* Start *

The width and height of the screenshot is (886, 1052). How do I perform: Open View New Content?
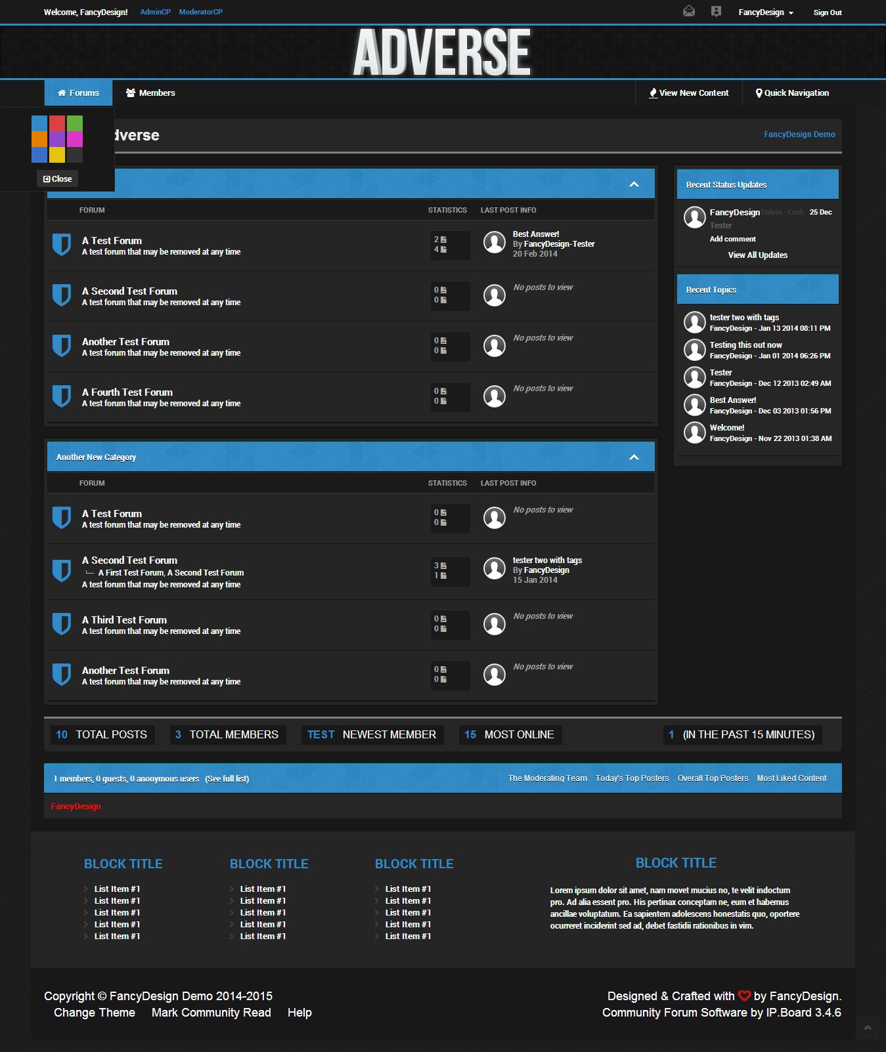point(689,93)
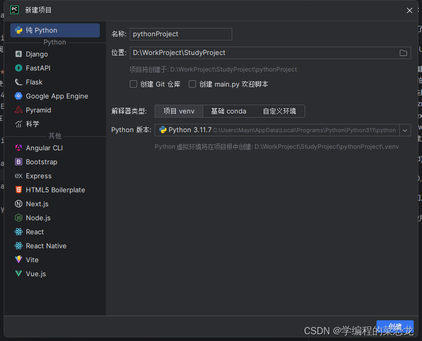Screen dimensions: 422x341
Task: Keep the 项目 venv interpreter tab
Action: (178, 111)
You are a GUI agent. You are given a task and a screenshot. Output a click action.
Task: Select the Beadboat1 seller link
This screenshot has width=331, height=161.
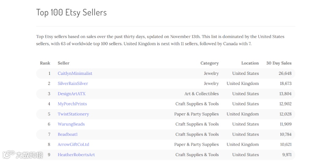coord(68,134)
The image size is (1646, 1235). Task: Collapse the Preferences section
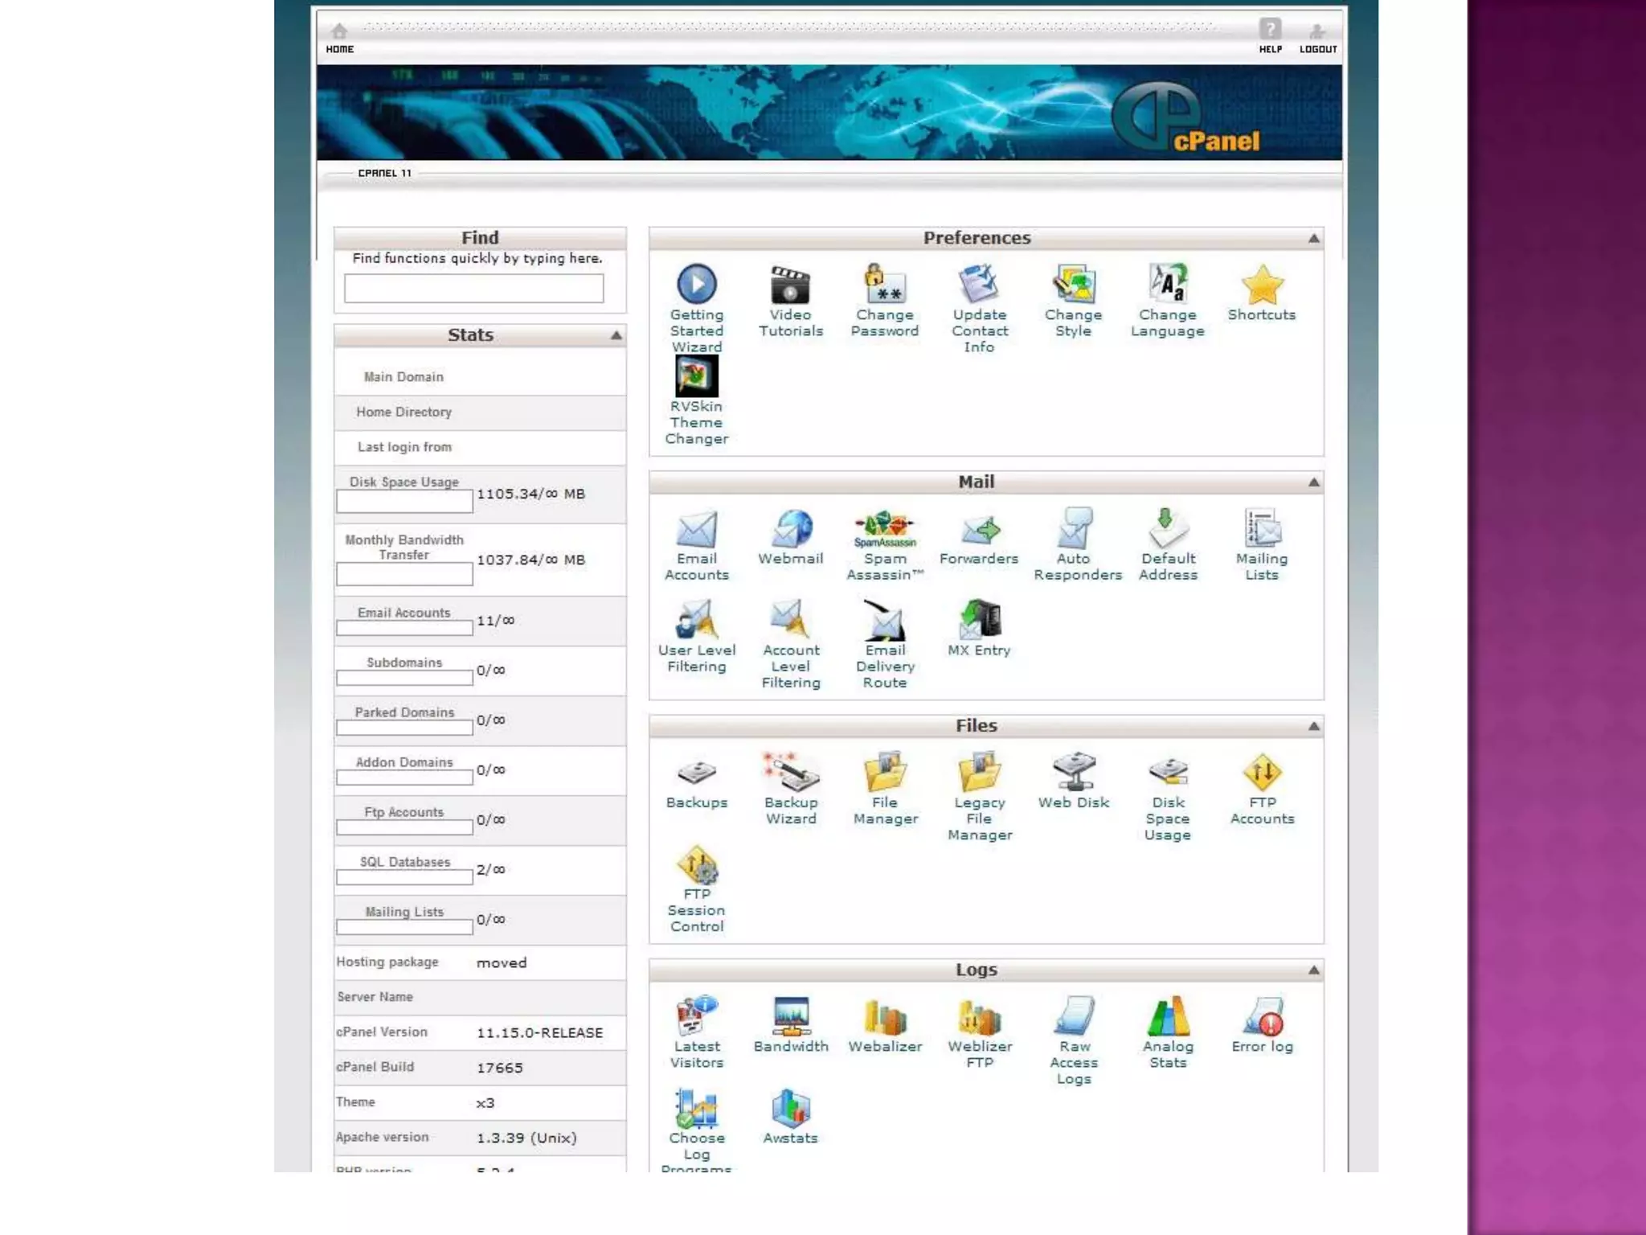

* End *

» Written task: Return the listing above line for line, word for word, leaving out the pictures.

» Task response:
The width and height of the screenshot is (886, 1052). How do I perform: Open View New Content?
point(689,93)
Screen dimensions: 422x341
Task: Keep the 项目 venv interpreter tab
Action: (178, 111)
You are a GUI agent. You are given a task and a screenshot. Output a click action.
Task: Select the Beadboat1 seller link
This screenshot has width=331, height=161.
coord(68,134)
The image size is (1646, 1235). Task: Collapse the Preferences section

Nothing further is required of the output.